Here’s another way to look at the problem using recursion, which I hope you might find interesting. It also includes an optimization technique. Let me know if you have any questions about it.
local memoization_table = {[0]=0, [1]=1} -- 0 and 1 are base cases
function fibonacci(n)
if memoization_table[n] then -- Instead of re-calculating fib(n), use memoized value. Optimization technique
return memoization_table[n]
end
local value = fibonacci(n-1) + fibonacci(n-2)
memoization_table[n] = value
return value
end
local n = 0
local sum = 0
while true do
n+=1
local val = fibonacci(n)
if val>4000000 then
break
end
if val%2==0 then
sum+=val
end
end
print(sum)
3 Likes
Your script is nice and makes sense but you need to add something where ‘n+=1’ is or else it will error out. Maybe its because I am using a Lua script executor because I can’t access studio right now. But as for optimization MJT did a great job doing just that. If you increase the max number to < inf or just add a ridiculously long exponent the system calculates the solutions almost instantaneously.
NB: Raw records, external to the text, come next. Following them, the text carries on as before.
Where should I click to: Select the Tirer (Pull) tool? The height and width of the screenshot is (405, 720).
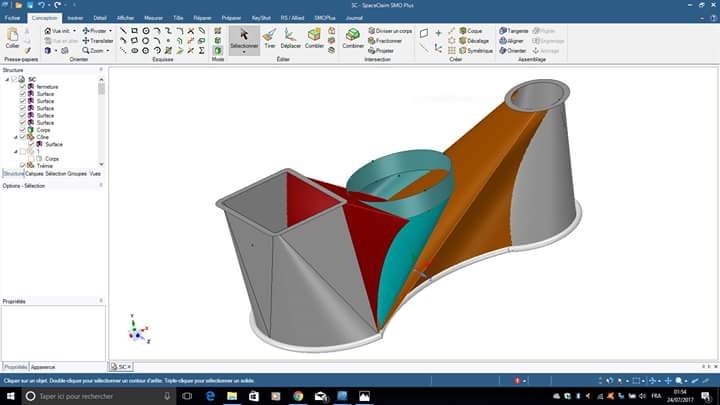[x=269, y=39]
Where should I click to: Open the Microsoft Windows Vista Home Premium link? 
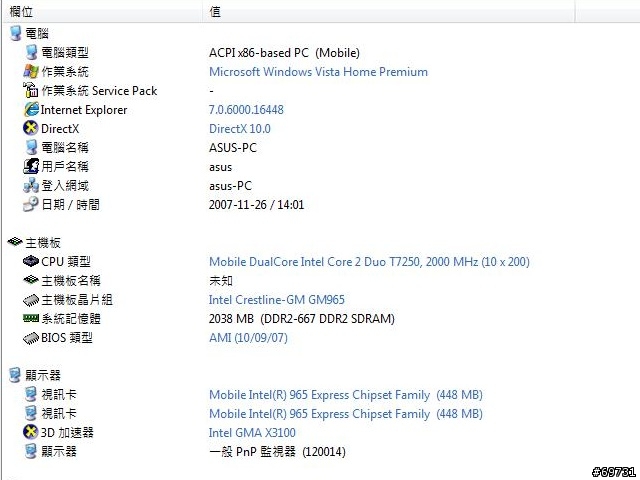pos(318,72)
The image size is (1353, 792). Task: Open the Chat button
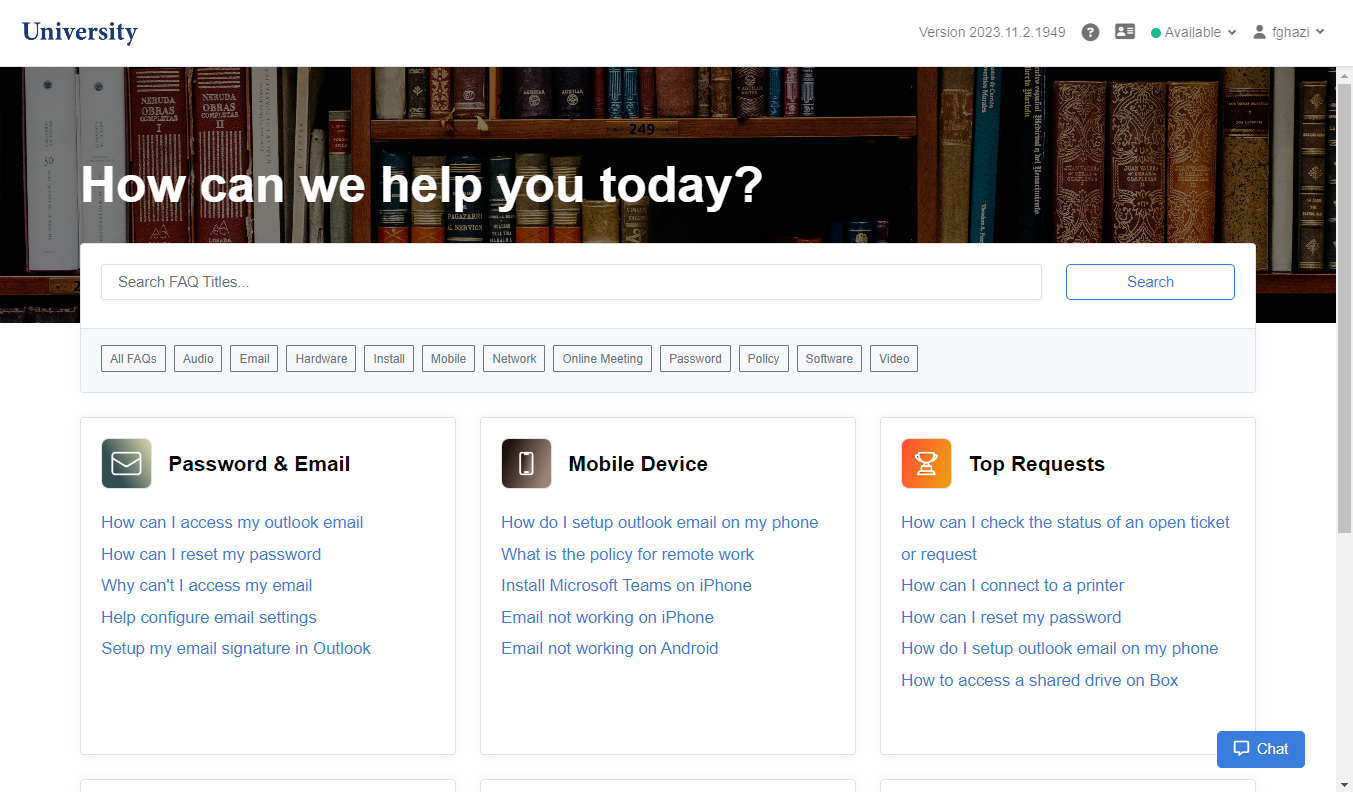pos(1260,749)
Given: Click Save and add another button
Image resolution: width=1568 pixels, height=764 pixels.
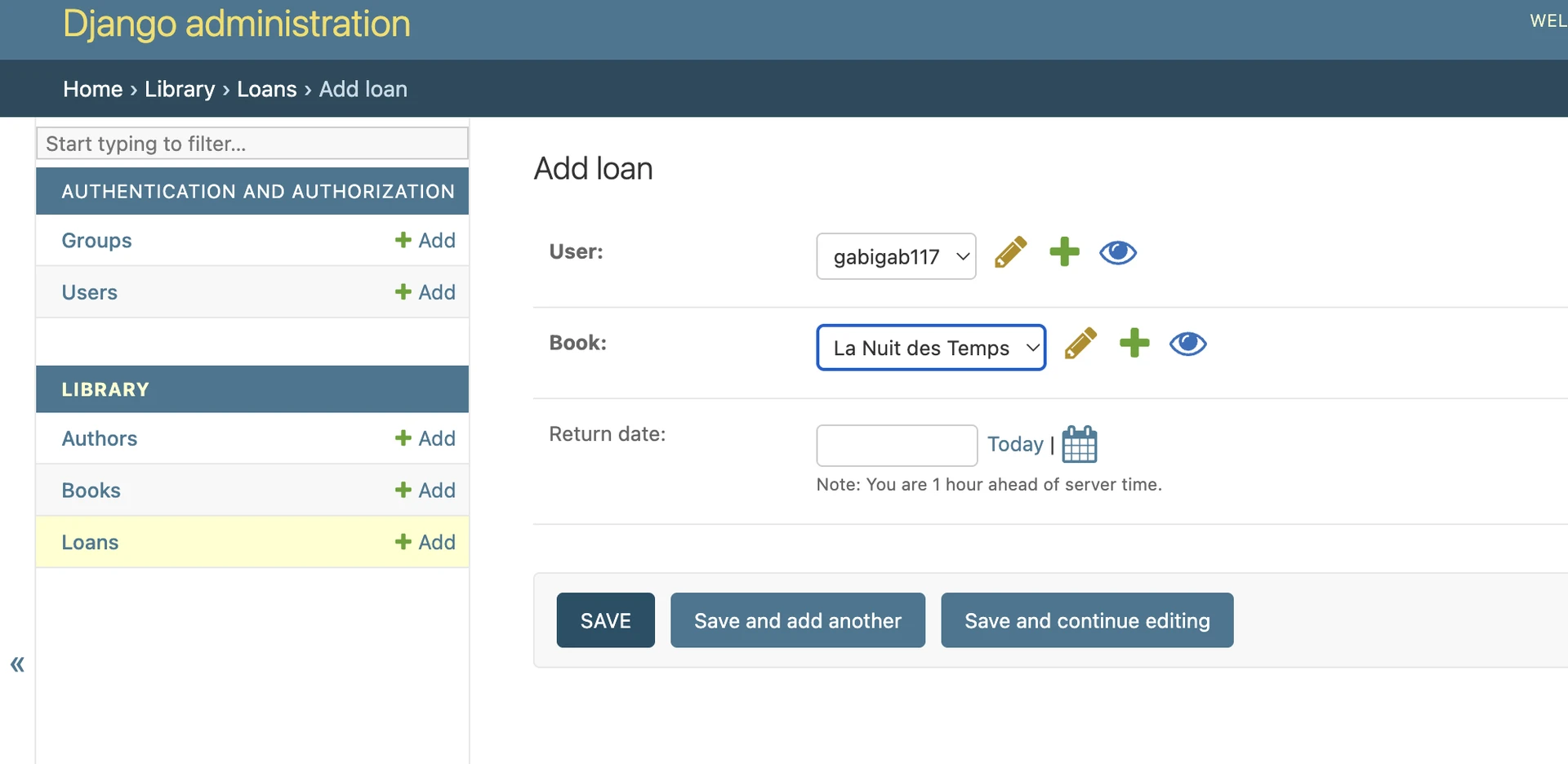Looking at the screenshot, I should [797, 621].
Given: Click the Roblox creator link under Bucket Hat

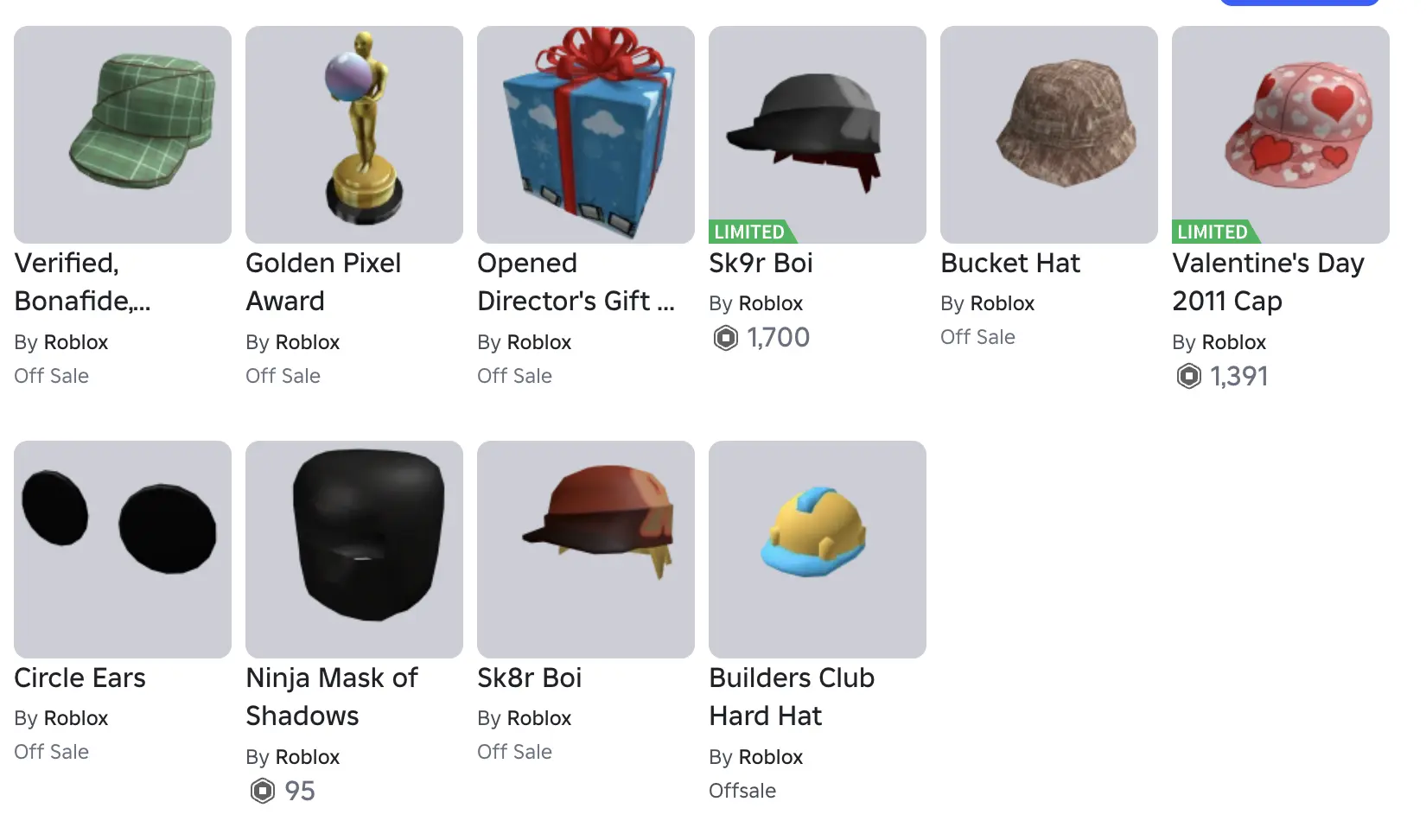Looking at the screenshot, I should pyautogui.click(x=1003, y=303).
I found this other Lua script that did the exact same thing but the only difference was it took 257 seconds to calculate 20,000 different results.
Cool thanks! The n+=1 part is pretty new and specific to roblox’s luau.
If you’re interested about the optimization, check out dynamic programming. It sacrifices memory for saving up on computation; and is good for certain algorithms which might want to recompute certain parts. I think it’s pretty cool.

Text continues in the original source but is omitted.